# Direction 1
Pull out every line of the records that contains the string "Select".

# Supplied passage

--- BEGIN ---

Favorites like bagels and lox, blintzes and matzo ball soup are on the menu, along with desserts like babka.
The cafe is the sit-down dining location of Russ & Daughters, the legendary 108-year-old shop on East Houston Street known for appetizing, Jewish comfort food brought over by Eastern European immigrants in the 1800s.
“We’re all about just keeping these classic New York foods alive,” said Niki Russ Federman, the fourth-generation co-owner of Russ & Daughters along with cousin Josh Russ Tupper.
It was their great-grandfather Joel Russ who first opened the shop in 1914, after spending seven years selling herring from a barrel and pushcart.
A century later, Niki and Josh opened the cafe, but made the tough decision to shut down in March 2020.
“I don’t want to be the generation that kills Russ & Daughters so we had to find a way, and we talk the sort of unusual approach to play the long game and not reopen until it really felt like it was the right time,” Russ Federman said.
The family was able to sustain the business through their nationwide shipping operation, their Brooklyn Navy Yard location and a supportive landlord on Orchard Street.
She says it didn’t take long for word to get out that they were back in business at the cafe.
“It almost feels like, there’s this very joyous feeling here, and I think it’s partly because Russ & Daughters is so much of a symbol or an institution in New York,” Russ Federman said. “To be open again is kind of almost like saying the worst is over, you know. We made it through even though as a city we are still dealing with it, but we will get through.”

--- END ---

# Materials provided
--- BEGIN ---

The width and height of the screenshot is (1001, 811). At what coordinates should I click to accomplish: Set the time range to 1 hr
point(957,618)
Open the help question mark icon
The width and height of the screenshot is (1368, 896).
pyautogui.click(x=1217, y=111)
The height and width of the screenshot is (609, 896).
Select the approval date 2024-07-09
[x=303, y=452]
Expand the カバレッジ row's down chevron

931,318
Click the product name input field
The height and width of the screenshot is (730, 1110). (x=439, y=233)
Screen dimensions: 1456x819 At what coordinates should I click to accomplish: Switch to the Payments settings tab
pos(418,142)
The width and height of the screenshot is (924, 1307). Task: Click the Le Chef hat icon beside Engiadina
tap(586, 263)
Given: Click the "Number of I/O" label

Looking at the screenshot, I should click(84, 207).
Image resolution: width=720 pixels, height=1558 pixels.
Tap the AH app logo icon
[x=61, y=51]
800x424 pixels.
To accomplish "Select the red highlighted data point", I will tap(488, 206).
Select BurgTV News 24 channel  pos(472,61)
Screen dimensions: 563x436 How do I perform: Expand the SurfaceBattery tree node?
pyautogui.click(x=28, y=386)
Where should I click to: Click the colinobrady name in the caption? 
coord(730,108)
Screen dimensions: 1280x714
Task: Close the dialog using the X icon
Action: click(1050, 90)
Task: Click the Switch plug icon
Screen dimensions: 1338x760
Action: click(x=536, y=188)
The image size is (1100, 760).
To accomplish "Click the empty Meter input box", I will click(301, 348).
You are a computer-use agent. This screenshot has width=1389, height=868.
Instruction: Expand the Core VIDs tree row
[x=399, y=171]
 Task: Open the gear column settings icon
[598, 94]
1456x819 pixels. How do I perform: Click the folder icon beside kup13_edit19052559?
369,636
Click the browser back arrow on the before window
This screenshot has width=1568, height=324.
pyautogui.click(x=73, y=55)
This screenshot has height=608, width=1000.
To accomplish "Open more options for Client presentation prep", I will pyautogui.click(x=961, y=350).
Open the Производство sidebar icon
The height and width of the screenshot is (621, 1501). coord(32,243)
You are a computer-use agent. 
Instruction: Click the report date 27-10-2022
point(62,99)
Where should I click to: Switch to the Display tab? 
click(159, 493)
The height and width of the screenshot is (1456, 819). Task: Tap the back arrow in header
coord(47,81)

--- END ---

# Direction 2
Answer from the Russ & Daughters passage:
(a) On what street is the shop located?
(b) For how many years did Joel Russ sell herring from a barrel and pushcart before opening the shop?
(c) In what month and year did the cafe shut down?

# Full output 1
Select the approval date 2024-07-09
To accomplish "Select the red highlighted data point", I will tap(488, 206).
Select BurgTV News 24 channel  pos(472,61)

# Full output 2
(a) East Houston Street
(b) Seven years
(c) March 2020